M.T. : Albert Camus n’avait jamais prétendu faire de sa pensée un système philosophique cohérent. La formule polémique de Sartre, reprise, comme titre d’un livre, par Jean-Jacques Brochier, Albert Camus, philosophe pour classes terminales en 1970, avait pour intention de réduire la vision du monde de l’auteur de L’Homme révolté à un niveau scolaire. Albert Camus se définissait avant tout comme écrivain, comme artiste – et, pour lui, il n’y a pas de rupture entre la réflexion philosophique et la création littéraire : «On ne pense que par image. Si tu veux être philosophe, écris des romans. », note-t-il dans ses Carnets en 1936. Soucieux d’être compris par ses lecteurs, Camus prend le parti de la fabulation. Sa réflexion sur la révolte, par exemple, se développe dans des textes appartenant à des genres différents : narratif La Peste, dramatique Les Justes, philosophique : L’Homme révolté. Chacun de ces textes qu’il soit, récit, pièce théâtrale ou essai, est l’illustration et le développement de son cogito « Je me révolte, donc nous sommes »
H.M. : Ai-je raison de considérer Albert Camus comme auteur plutôt algérien ? Y a-t-il une guerre de mémoire entre la France et l’Algérie, à propos de ce météore littéraire, Prix Nobel à l’âge de 46 ? Camus n’est-il pas aussi l’ancêtre de Yasmina Khadhra et de Kamel Daoud ?
M.T. : Dans sa lettre du 26 août 1959, Taleb Ibrahim écrit de sa prison de Fresnes : « Si vous n’étiez pas certes notre maître à penser, du moins représentiez-vous notre modèle d’écriture.
La beauté de la langue nous émouvait d’autant plus que nous considérions comme l’un des nôtres ». De nombreux écrivains reconnaissent leur dette envers l’écriture camusienne qui, loin de donner naissance à une littérature exotique, a favorisé une interrogation sur la condition humaine en faisant vibrer les cordes secrètes de la langue.

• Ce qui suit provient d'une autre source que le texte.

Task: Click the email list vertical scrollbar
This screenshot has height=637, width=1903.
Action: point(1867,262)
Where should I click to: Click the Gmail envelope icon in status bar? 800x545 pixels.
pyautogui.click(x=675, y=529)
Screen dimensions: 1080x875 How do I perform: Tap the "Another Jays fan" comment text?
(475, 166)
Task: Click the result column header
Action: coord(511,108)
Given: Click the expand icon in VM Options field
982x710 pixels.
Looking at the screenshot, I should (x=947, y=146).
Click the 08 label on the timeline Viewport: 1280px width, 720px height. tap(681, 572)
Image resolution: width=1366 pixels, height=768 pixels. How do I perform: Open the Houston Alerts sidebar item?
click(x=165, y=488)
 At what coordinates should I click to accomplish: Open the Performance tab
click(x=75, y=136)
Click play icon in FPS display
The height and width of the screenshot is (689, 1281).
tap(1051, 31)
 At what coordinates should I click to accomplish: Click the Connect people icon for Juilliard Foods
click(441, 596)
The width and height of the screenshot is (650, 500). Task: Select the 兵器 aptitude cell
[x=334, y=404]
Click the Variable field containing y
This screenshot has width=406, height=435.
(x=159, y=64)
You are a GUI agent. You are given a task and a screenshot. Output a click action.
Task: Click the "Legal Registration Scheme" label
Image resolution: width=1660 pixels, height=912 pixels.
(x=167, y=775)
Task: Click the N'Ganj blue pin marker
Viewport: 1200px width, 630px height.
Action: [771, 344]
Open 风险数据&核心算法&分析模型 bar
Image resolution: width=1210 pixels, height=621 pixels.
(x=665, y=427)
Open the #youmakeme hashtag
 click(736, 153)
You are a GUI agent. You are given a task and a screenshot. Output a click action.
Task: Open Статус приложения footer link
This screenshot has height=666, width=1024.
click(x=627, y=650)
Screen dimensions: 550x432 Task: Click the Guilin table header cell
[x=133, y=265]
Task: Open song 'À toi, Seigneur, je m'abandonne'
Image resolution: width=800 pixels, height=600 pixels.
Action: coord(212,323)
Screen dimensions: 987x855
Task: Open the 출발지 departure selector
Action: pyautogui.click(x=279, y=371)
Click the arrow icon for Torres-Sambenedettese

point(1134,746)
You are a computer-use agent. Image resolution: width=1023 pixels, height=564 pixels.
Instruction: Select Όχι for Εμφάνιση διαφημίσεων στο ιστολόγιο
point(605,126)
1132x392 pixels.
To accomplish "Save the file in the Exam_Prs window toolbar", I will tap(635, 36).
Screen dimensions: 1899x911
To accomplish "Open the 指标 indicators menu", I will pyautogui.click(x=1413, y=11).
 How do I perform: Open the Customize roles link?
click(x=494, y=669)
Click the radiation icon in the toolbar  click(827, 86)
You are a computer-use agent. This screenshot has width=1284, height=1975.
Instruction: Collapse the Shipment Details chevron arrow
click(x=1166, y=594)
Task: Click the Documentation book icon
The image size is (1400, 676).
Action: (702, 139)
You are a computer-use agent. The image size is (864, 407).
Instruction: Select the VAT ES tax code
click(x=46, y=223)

Ce « style magnifiant le pays », comme le rappelle Christiane Chaulet-Achour, n’est pas sans rappeler le style des grands écrivains algériens : Kateb Yacine, Malek Haddad, Kamel Daoud. Ce dernier reconnait dans Le Figaro sa dette envers l’auteur de L’Etranger et confie « Albert Camus continue à nous parler ».
Dans son premier roman, Meursault, contre-enquête (Actes Sud, 2014), Kamel Daoud propose une suite et un détournement de l’histoire à l’un des plus grands classiques de la littérature française contemporaine, L’Étranger de Camus, fondée sur l’un des points aveugles de ce roman : l’absence d’identité de « l’Arabe » tué par Meursault. Yasmina Khadra, de son côté, rend hommage à Camus : « Il avait une vision assez lucide et qui fait de lui justement une espèce de conscience, qui peut déranger d’autres qui ont une autre perception du monde. Quand je lis Camus je n’ai pas le sentiment d’être dans la séduction mais dans l’apprentissage, dans l’émulation, dans l’érudition ». Nés des traumatismes de l’Histoire, des textes des auteurs algériens, comme ceux de Camus, se lisent comme des poèmes de l’exil et du retour aux origines. Il est vrai qu’on avait souvent exacerbé des controverses passées, nourries de malentendus et d’amalgames idéologiques bien connues.
Aujourd’hui, nous assistons au recul de la polémique, révélateur d’un apaisement de la passion, recul qui favorise la redécouverte, au milieu des cataclysmes, des violences et de la peur, d’un chantre des libertés mais aussi de la mesure et des limites. Il connaît aujourd’hui dans le monde, en Algérie en particulier, une vie posthume.
Merci infiniment pour votre complicité et au plaisir de vous voir toujours rayonnant.